What needs to be done | Copy the listing verbatim from the line with "Locate an element" to the line with "row-header-8: 8 is", both included, and omit the pictures from your answer.

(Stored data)
+ + +

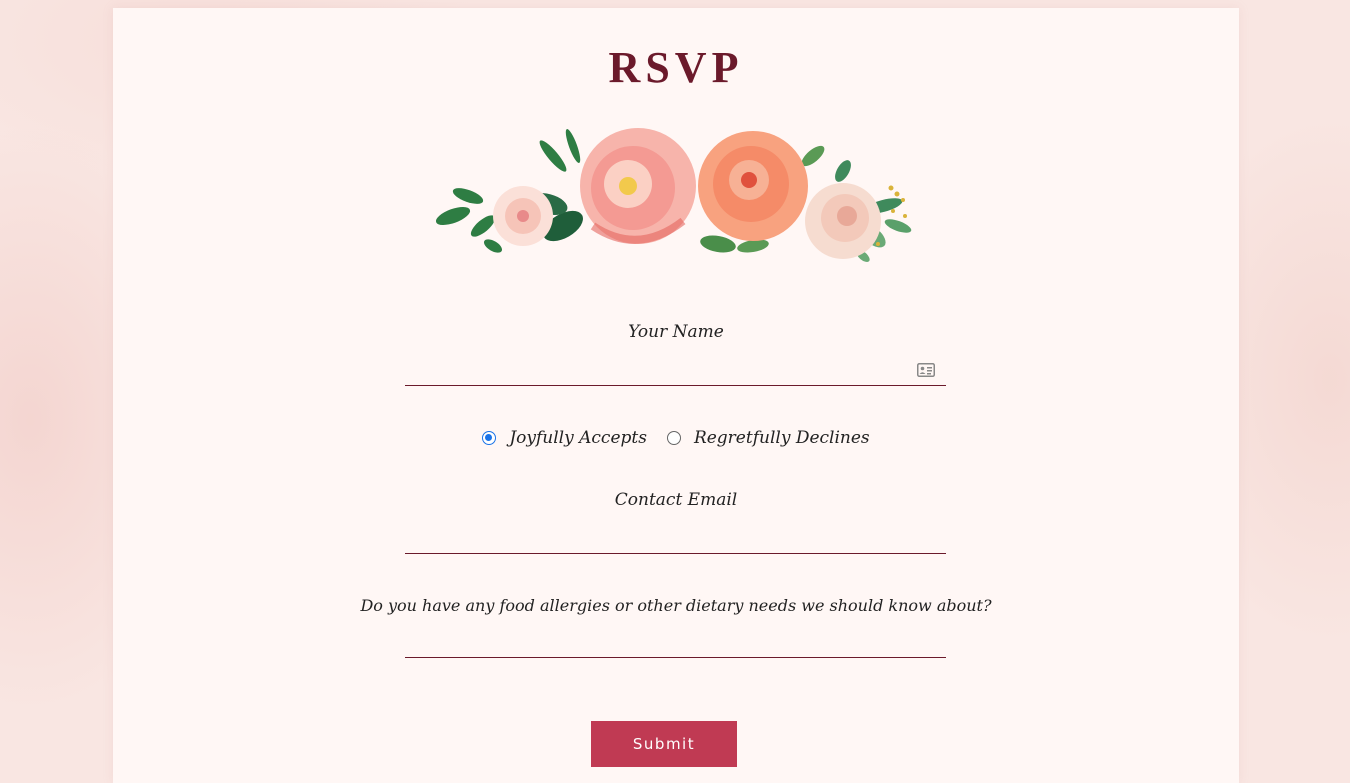 The image size is (1350, 783). I want to click on name-input, so click(676, 372).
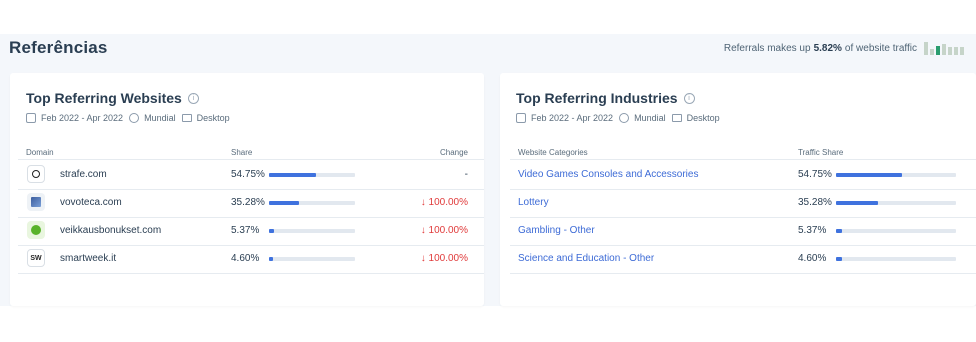  I want to click on domain-link: vovoteca.com, so click(91, 202).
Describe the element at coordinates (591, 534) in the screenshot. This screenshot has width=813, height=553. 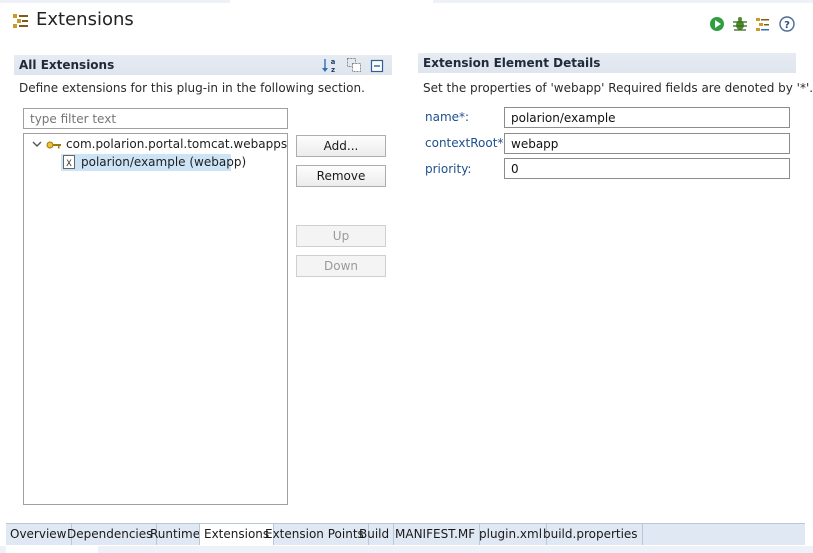
I see `tab-build-properties: build.properties` at that location.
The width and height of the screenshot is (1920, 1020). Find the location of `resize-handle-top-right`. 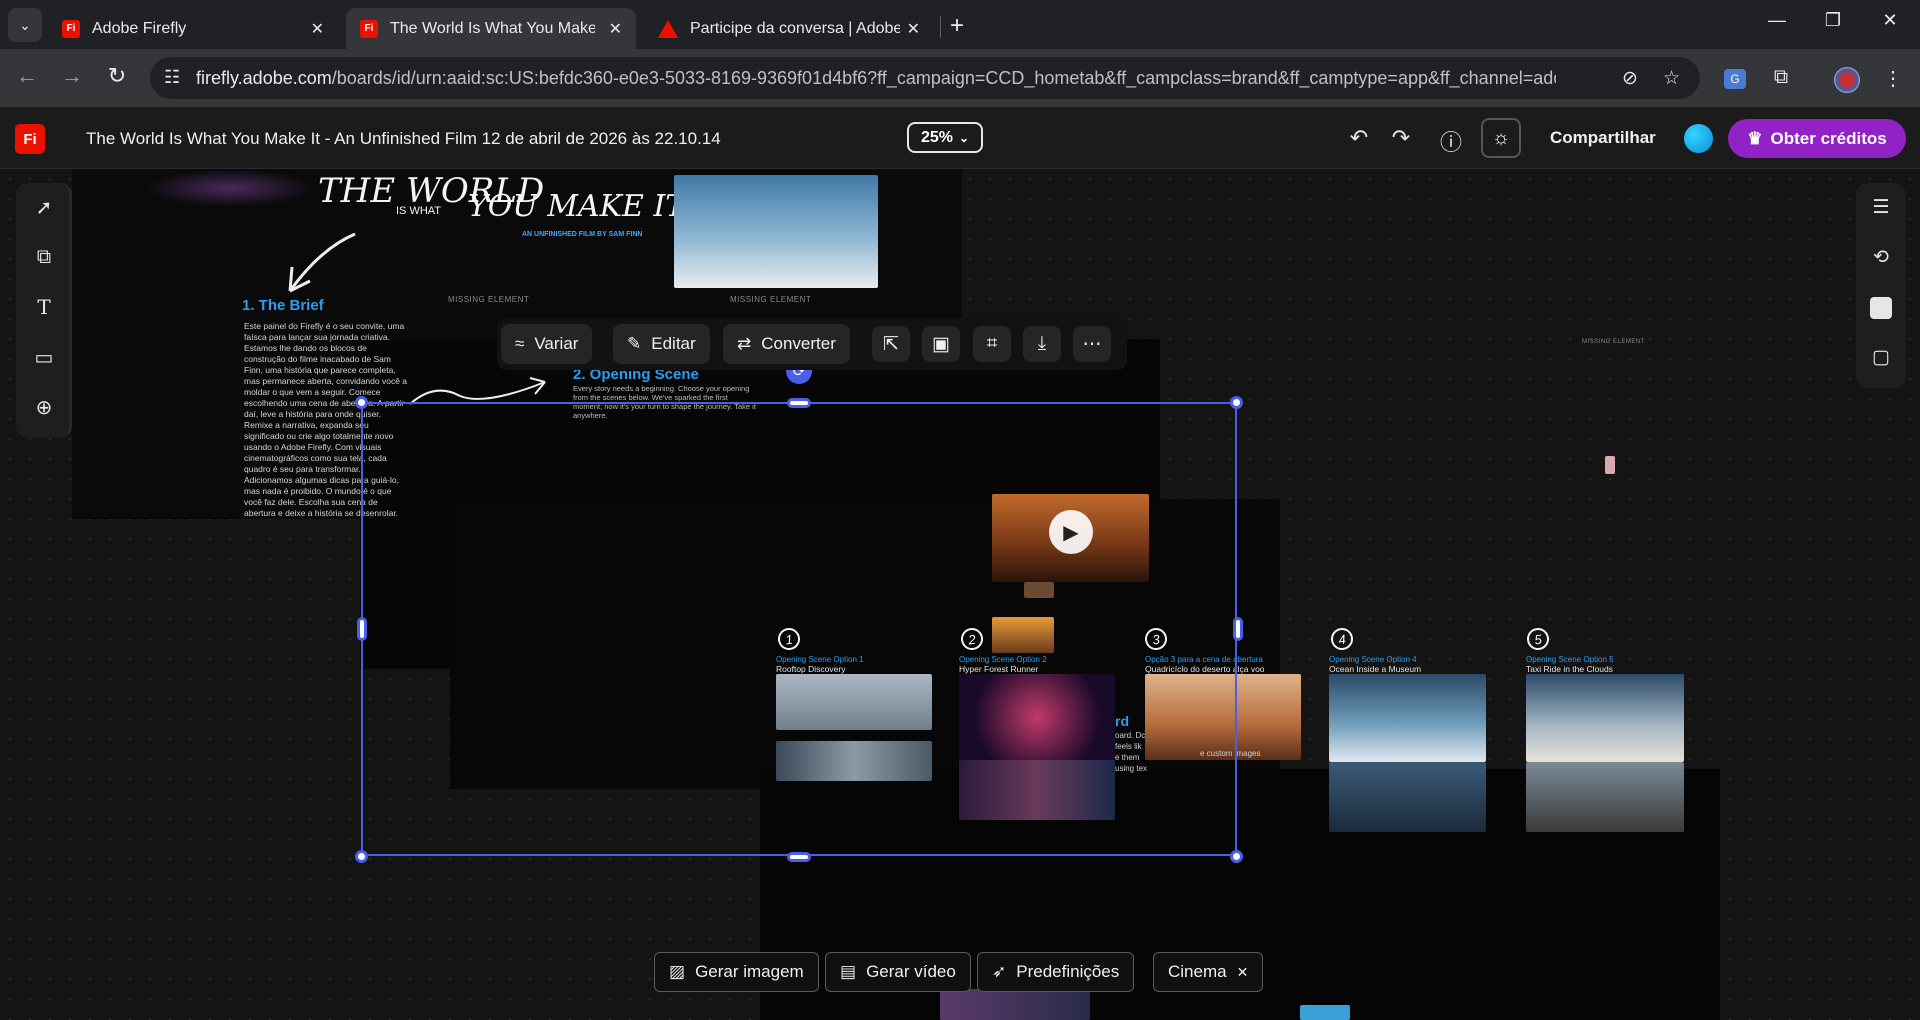

resize-handle-top-right is located at coordinates (1236, 402).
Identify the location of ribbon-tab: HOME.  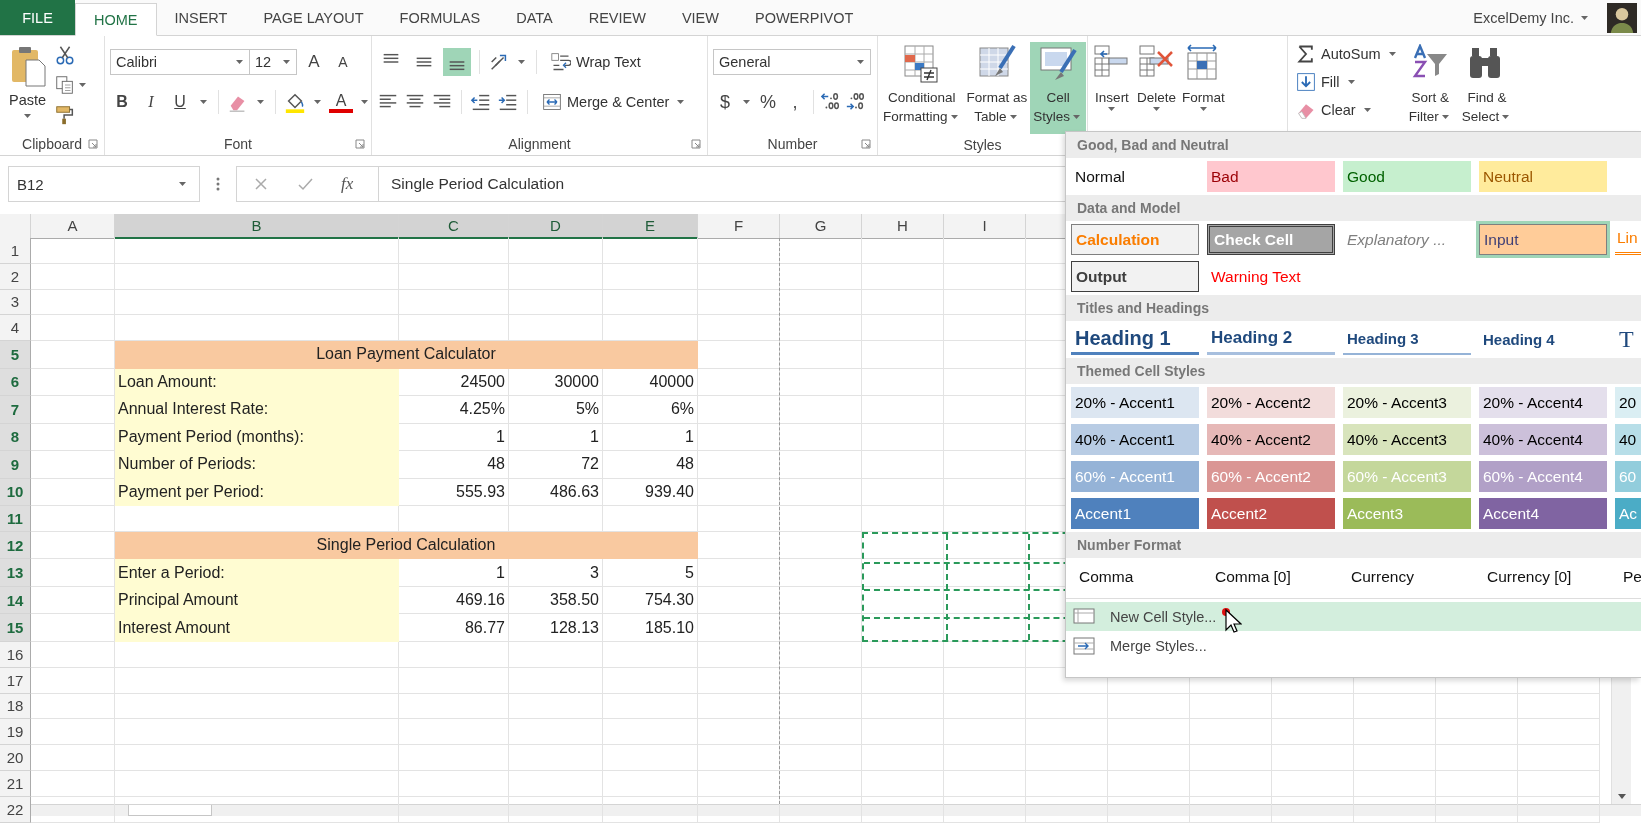
(116, 20).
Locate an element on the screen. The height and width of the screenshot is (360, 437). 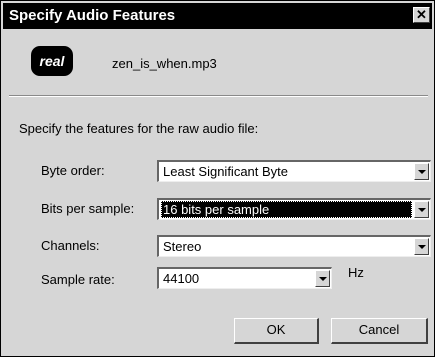
title-bar: Specify Audio Features ✕ is located at coordinates (218, 16).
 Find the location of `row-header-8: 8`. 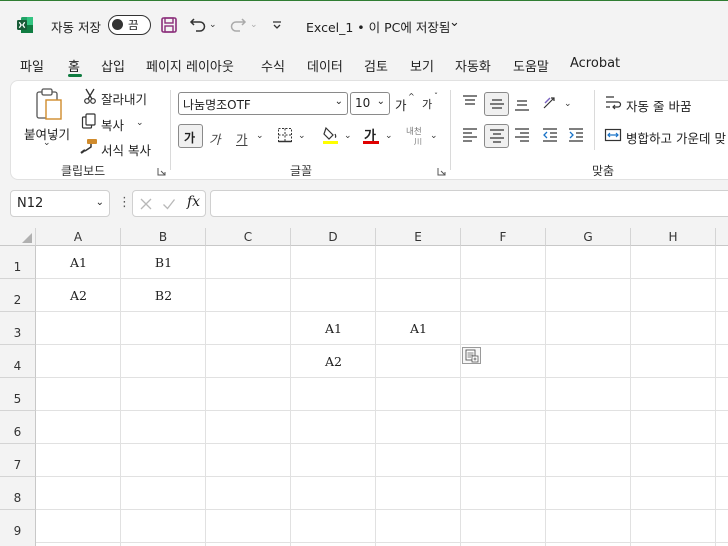

row-header-8: 8 is located at coordinates (18, 494).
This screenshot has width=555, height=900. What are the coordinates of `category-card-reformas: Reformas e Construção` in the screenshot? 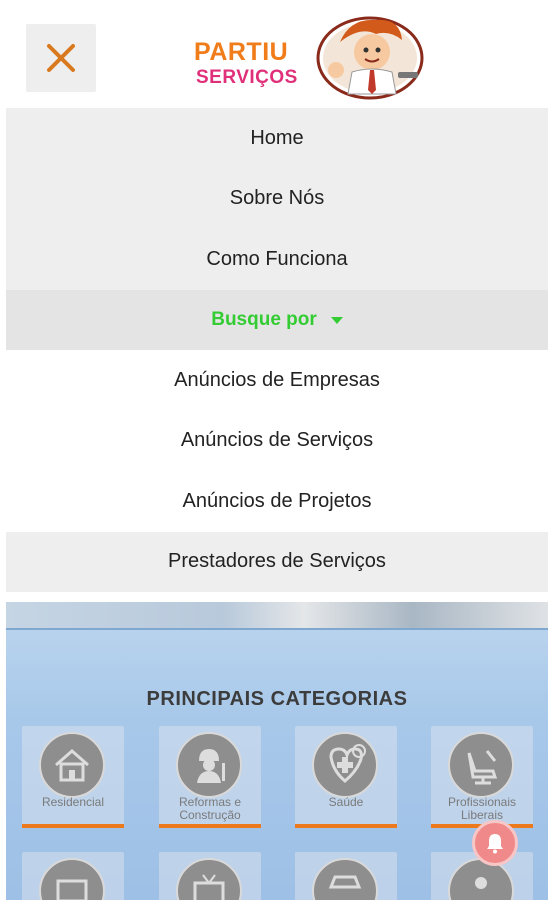 It's located at (210, 777).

+ + +

Task output |
Locate an element on the screen. The height and width of the screenshot is (360, 437). 
title-bar: Specify Audio Features ✕ is located at coordinates (218, 16).
 Find the location of `row-header-8: 8`. 

row-header-8: 8 is located at coordinates (18, 494).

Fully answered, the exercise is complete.